* _What the task requires_:
Restrict the output to the lines below starting at the one that contains "Enable the Mac地址 column option" and ending at the one that contains "Instruction: Open the page thumbnails view", and restate them word for word, both ends included.

[[ Data extracts open ]]

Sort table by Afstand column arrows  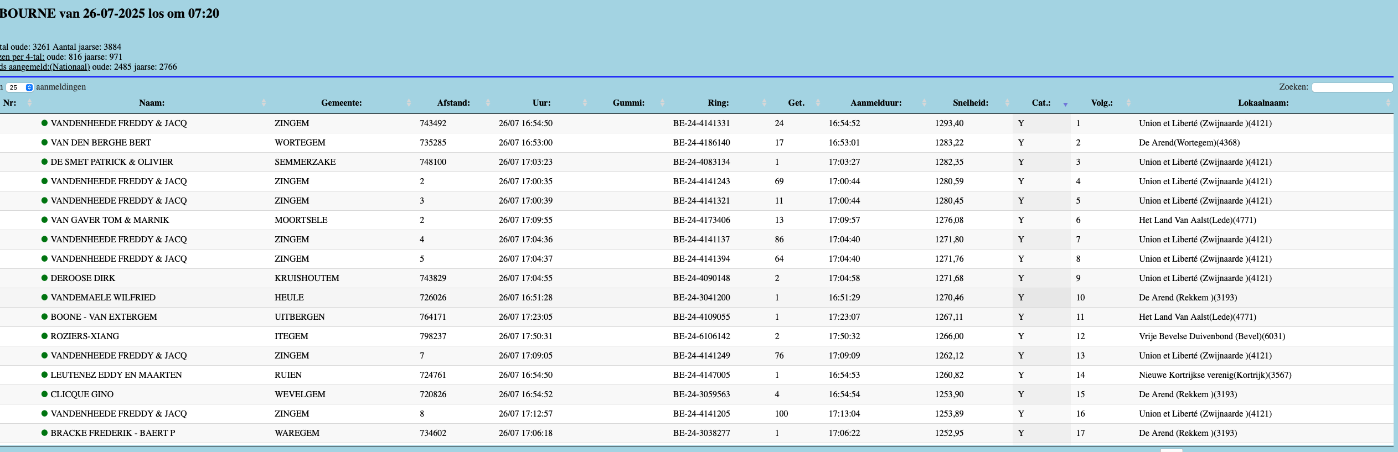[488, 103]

[[ Data extracts closed ]]
[[ Data extracts open ]]

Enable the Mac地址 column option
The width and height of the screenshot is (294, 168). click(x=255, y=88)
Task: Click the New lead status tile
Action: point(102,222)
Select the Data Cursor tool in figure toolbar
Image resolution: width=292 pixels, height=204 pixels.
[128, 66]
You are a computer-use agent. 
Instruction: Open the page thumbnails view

[[ Data extracts closed ]]

* _Response to the task_:
Enable the Mac地址 column option
The width and height of the screenshot is (294, 168). click(x=255, y=88)
Task: Click the New lead status tile
Action: point(102,222)
Select the Data Cursor tool in figure toolbar
Image resolution: width=292 pixels, height=204 pixels.
[128, 66]
You are a computer-use agent. 
Instruction: Open the page thumbnails view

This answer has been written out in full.